- _Exercise material_:
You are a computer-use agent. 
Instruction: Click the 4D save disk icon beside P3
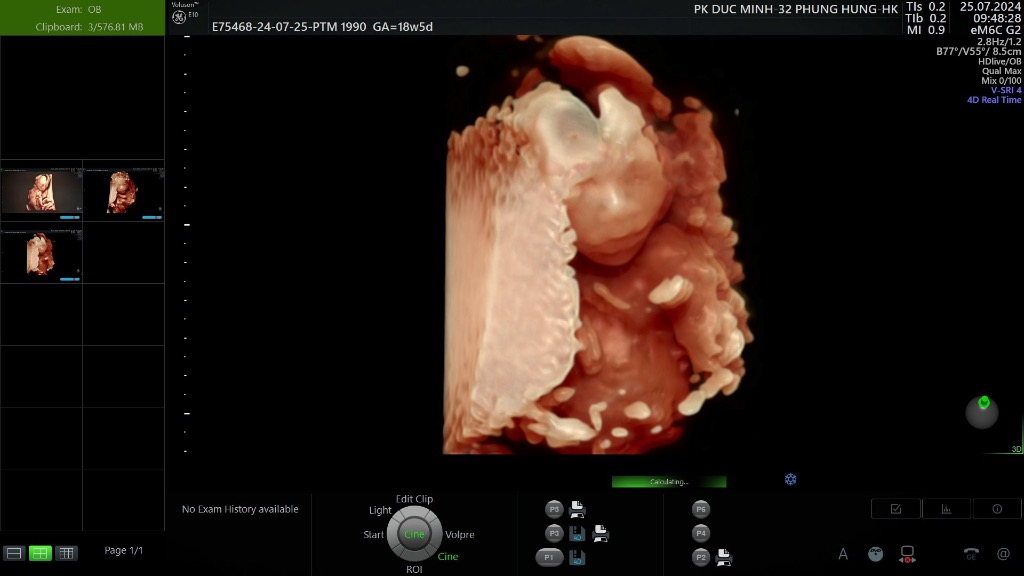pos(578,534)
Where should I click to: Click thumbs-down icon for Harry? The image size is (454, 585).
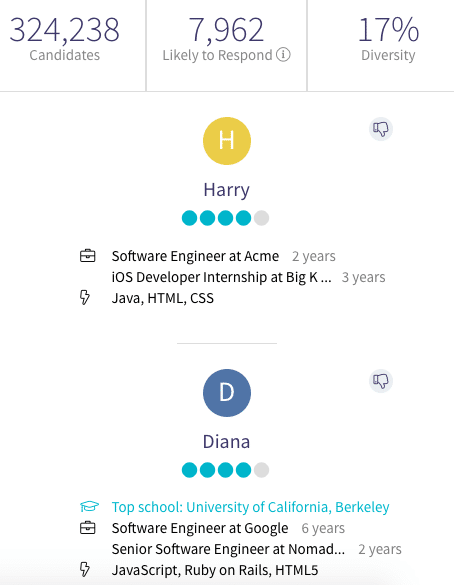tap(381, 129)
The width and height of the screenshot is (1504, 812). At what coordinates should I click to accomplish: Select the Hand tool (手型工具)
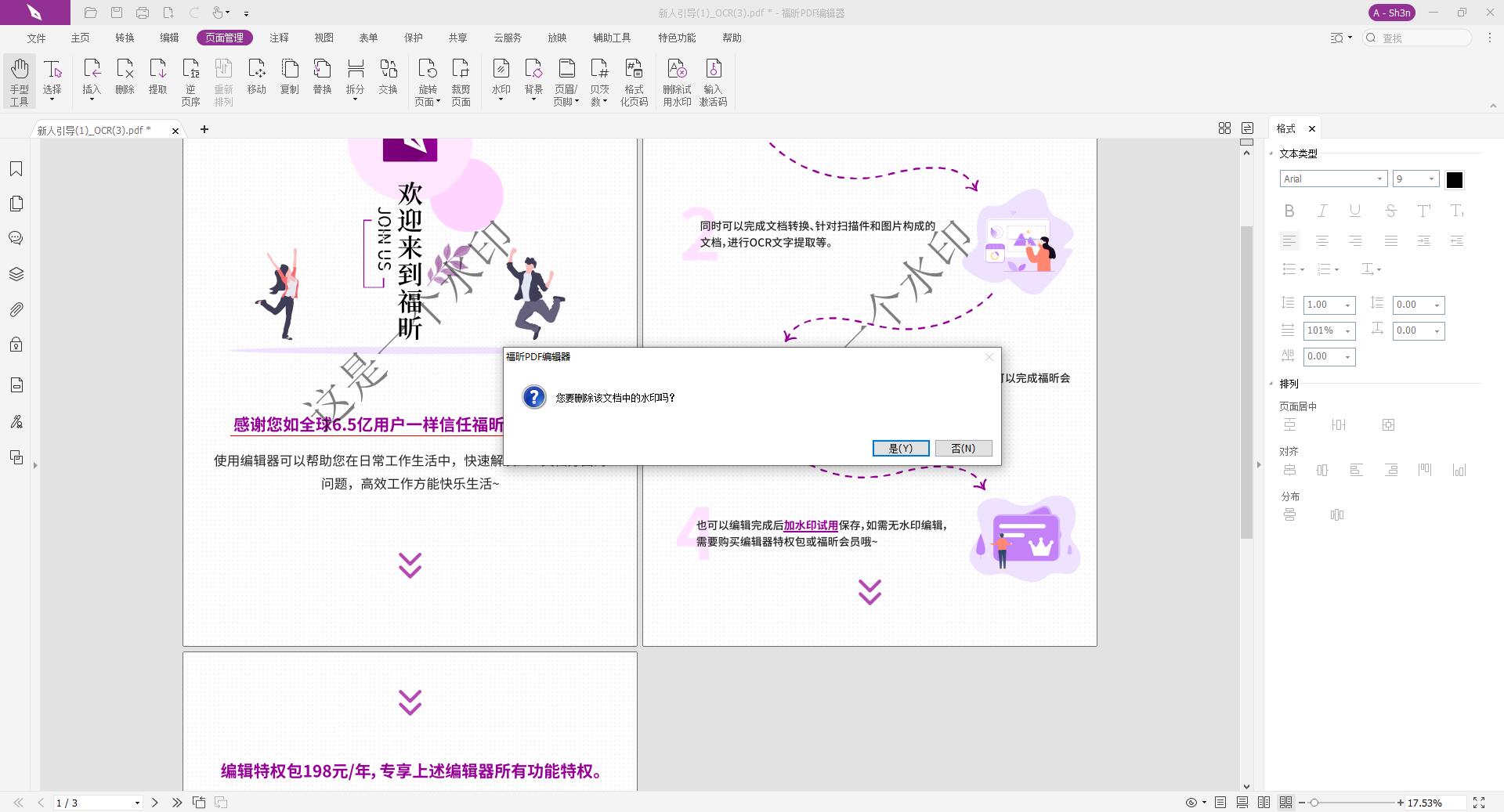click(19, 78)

- _Given instruction_: Reproduce all of the material above word for word, leaving out the pictures.

- _Task answer_:
You are a computer-use agent. 
Instruction: Click the 4D save disk icon beside P3
pos(578,534)
Where should I click to: Click thumbs-down icon for Harry? The image size is (454, 585).
tap(381, 129)
The width and height of the screenshot is (1504, 812). At what coordinates should I click to accomplish: Select the Hand tool (手型工具)
click(19, 78)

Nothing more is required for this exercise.